PERSONAJES 1 > EL ESQUIVO GUY PEARCE
› Por Mariana Enriquez
De chico era generoso, pero el tiempo lo volvió esquivo, hosco. Nació en Inglaterra, de pequeño se mudó a Victoria, Australia, y de todos sus compatriotas que consiguieron trabajo en Hollywood, es el único que se retiró a la tierra natal porque la megafama lo espanta. “La tuve de chico y no la quiero más, no sé cómo pueden vivir las estrellas”, dice y se refiere a su paso por Neighbours, el Clave de sol australiano donde compartió set con futuras hipercelebridades como Kylie Minogue; y que todavía es la serie más vista no sólo de Australia, sino de Inglaterra.
Al principio, entonces, Guy Pearce era un ídolo adolescente, había ganado el campeonato de fisicoculturismo Mr. Victoria (online hay fotos desnudo de esa época: buscar) y todo el mundo se maravillaba por su actuación en Priscilla, la reina del desierto, su más importante primer paso después de la TV, donde hacía de Adam, marica hueca, maliciosa y fanática de ABBA, junto a Terence Stamp y Hugo Weaving. Era una actuación despampanante, Guy estaba precioso y todo el mundo creyó que era gay de verdad –él no se mosqueó mucho, aunque ya estaba casado con su hasta ahora esposa, Kate, una psicóloga, y cultivó la ambigüedad para deleite generalizado–. Enseguida hizo Flynn, una biopic fallida sobre la primera gran estrella australiana de cine, Errol Flynn, y el camino pareció abrirse cuando debutó en Estados Unidos junto a Russell Crowe en el clásico noir contemporáneo Los Angeles al desnudo. El público se sorprendía: ¿esa rata flacucha de anteojos era el mismo actor que el glamoroso Adam? Era. Russell se quedó en Hollywood a triunfar. Guy dudó un tiempo. Primero salieron una retahíla de películas raras: A Slipping Down Life (1999) sobre novela de Anne Tyler, donde hacía de estrella de rock pueblerina, y estaba tan insoportable e irresistible como cualquier estrella de rock pueblerina. Y lindo, tan lindo que una entiende lo que hace por él Lily Taylor: cortarse su nombre en la frente con un vidrio, de puro fan enamorada.

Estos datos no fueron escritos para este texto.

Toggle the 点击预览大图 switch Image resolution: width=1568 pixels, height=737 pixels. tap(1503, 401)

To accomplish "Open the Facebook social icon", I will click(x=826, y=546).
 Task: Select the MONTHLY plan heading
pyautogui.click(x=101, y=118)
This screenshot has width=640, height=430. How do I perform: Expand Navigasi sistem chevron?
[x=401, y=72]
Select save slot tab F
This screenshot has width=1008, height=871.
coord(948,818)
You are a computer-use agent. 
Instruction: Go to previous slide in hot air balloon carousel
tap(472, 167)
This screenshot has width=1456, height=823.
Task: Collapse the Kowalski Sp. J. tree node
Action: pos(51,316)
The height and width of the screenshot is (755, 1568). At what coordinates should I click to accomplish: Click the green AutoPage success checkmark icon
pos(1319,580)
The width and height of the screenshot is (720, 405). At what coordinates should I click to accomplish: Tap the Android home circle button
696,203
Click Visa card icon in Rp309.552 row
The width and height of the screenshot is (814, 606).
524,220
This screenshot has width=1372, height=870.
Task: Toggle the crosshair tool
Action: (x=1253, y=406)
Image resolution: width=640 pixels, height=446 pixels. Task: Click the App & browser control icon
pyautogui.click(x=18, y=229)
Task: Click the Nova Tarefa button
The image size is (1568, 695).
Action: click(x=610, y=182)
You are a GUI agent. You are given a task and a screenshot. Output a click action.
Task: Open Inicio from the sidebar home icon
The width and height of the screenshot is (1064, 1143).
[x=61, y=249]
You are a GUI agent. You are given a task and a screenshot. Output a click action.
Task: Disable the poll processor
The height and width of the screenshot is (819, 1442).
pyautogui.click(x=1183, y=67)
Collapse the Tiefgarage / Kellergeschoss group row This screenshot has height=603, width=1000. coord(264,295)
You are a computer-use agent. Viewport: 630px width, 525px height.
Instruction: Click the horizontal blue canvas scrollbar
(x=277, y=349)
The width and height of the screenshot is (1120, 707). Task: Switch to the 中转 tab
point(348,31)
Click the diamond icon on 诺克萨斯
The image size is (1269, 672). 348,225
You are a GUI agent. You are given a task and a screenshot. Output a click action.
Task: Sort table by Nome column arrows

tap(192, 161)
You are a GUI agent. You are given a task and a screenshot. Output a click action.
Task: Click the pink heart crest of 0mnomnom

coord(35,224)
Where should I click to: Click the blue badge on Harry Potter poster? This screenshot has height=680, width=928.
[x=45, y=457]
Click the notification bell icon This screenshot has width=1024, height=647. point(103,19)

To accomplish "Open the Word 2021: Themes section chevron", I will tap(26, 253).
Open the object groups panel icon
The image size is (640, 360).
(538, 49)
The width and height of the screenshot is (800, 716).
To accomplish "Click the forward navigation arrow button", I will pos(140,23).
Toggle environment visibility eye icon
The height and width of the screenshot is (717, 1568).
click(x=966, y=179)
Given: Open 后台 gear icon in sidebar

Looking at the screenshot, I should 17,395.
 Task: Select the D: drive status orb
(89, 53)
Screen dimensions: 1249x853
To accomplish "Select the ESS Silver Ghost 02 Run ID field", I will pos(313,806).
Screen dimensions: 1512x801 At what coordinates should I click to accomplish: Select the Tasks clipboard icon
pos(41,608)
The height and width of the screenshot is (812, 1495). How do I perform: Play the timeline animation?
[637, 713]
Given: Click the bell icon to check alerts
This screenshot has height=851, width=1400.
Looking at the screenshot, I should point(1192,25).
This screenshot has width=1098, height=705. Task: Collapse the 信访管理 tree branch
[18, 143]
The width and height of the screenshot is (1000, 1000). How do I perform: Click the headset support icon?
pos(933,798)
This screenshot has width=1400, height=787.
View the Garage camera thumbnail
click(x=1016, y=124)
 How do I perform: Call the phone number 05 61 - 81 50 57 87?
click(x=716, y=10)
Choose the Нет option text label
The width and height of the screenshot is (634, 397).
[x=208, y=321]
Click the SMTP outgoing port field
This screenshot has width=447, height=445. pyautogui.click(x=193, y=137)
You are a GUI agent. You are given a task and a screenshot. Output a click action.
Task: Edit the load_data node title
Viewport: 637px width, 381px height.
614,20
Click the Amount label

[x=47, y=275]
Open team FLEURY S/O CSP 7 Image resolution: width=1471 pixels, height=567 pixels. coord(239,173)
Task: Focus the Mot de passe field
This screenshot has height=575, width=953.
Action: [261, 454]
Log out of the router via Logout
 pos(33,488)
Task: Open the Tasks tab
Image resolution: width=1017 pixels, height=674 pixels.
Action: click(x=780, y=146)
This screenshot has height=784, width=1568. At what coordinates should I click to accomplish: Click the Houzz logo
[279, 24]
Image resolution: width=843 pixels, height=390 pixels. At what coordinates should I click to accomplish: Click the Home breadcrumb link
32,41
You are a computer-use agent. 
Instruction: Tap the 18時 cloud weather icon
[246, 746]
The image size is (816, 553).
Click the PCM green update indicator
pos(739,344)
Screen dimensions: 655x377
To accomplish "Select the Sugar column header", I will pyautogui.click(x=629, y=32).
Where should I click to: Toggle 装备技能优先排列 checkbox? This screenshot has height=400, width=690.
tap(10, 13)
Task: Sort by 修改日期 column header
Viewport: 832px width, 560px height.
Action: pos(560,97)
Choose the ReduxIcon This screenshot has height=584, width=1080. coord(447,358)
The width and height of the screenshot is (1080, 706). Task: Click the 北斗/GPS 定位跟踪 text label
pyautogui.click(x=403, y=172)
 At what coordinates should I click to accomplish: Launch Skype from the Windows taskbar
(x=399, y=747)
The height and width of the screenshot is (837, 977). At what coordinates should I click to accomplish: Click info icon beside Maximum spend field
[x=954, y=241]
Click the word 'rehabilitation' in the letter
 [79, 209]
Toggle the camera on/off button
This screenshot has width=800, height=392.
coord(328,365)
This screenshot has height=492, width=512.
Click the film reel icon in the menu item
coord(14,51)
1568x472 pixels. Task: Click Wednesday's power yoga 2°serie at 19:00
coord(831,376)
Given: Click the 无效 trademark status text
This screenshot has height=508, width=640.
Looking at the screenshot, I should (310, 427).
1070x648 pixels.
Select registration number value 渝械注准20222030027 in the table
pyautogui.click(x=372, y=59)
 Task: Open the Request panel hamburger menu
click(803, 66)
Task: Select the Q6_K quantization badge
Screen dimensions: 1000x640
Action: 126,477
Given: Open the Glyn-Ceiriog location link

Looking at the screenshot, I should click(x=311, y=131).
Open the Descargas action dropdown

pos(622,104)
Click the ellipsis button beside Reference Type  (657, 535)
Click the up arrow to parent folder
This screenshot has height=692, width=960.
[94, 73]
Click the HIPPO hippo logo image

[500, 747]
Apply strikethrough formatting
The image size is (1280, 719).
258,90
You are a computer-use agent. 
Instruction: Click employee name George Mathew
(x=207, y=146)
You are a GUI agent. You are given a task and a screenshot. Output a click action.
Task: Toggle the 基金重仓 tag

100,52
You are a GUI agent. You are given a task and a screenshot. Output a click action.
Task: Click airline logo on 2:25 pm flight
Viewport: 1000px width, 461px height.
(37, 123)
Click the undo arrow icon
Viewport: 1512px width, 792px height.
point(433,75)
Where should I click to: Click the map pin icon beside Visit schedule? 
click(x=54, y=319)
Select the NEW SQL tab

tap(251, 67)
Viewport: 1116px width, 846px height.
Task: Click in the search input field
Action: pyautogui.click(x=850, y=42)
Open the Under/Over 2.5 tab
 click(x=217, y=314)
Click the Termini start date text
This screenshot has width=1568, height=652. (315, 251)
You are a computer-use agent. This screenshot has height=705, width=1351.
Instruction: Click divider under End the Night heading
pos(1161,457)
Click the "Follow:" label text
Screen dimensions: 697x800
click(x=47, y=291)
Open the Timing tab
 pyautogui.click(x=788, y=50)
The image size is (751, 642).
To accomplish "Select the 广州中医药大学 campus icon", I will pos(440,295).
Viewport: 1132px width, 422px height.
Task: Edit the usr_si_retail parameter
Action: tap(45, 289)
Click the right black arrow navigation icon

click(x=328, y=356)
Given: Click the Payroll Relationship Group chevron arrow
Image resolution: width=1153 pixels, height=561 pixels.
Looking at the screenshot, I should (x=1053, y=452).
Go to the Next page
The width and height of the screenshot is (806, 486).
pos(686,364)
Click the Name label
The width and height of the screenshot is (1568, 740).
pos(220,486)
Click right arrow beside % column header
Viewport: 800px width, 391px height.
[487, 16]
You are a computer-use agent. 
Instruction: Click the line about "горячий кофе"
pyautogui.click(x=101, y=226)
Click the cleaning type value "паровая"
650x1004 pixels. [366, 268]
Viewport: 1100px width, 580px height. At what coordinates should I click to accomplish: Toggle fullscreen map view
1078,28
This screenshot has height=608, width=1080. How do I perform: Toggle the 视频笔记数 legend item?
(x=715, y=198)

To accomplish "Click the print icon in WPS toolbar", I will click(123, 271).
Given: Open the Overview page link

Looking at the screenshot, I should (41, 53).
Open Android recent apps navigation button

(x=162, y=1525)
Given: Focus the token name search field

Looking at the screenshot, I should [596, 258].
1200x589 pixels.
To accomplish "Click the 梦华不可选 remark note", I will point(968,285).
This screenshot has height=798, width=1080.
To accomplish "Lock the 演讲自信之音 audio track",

Después, su mejor película: Voraz, donde hace de soldado cobarde en la conquista del Oeste y termina castigado en un regimiento de frontera donde todos terminan siendo caníbales, previo contacto con los espíritus de la región. El, el capitán John Boyd, se niega hasta último momento a comer carne humana, y termina pálido, ojeroso y más hermoso que un vampiro de Anne Rice, mientras danza un raro minué homoerótico con Robert Carlyle.
Después le fue mal con dos bodrios, Montecristo y La máquina del tiempo, y abandonó así de fácil. Muchos dirán: no le daba el cuero. Cómo que no: en ese momento también salió Memento de Christopher Nolan, donde estaba en cada toma, y en cada una estaba increíble, intenso, sexy, loco. Pero proclamó que a él el gigantismo no le iba. Que no iba a quedarse a probar a ver si finalmente la pegaba –hay que recordar que Eric Bana empezó con Troya antes de Munich y Hugh Jackman arrancó con cosas horribles junto a Meg Ryan o Ashley Judd antes de X-Men–. Guy Pearce en general se quedó en su país haciendo películas regulares, con la honrosa excepción del western The Proposition con guión de Nick Cave. En casa y en indies hizo de grasiento criminal (The Hard Ward), de médico depresivo (Till Human Voices Wake Us), de cazador de tigres (Dos hermanos), de estafador perseguido por el destino (First Snow), de Houdini (El último gran mago) y de Andy Warhol (Factory Girl). Ninguna es una buena película; nunca es culpa de él; jamás volvió a estar hermoso salvo en The Proposition, pero para apreciarlo se necesita cierto gusto por lo infernal y lo devastado. Ahora mismo acaba de estrenarse una película sobre el terrorismo islámico tan didáctica que avergonzaría a Oliver Stone: se llama Traitor y Guy hace de agente del FBI. Otra vez lo escamotea todo, haciendo de hombre gris. Este año quizá llegue The Hurt Locker, que viene con buenas críticas, pero él es un secundario. Y es casi un cameo lo que hace en The Road, la adaptación de la novela de Cormac McCarthy, donde el protagonista es Viggo Mortensen. Es inaudito pero no se le puede pedir más. El dice que con lo que le pagan vive bárbaro y que es un trabajo nomás. Qué mezquino, qué desperdicio, qué ganas de que cambie de idea para volver a verlo en toda su gloria.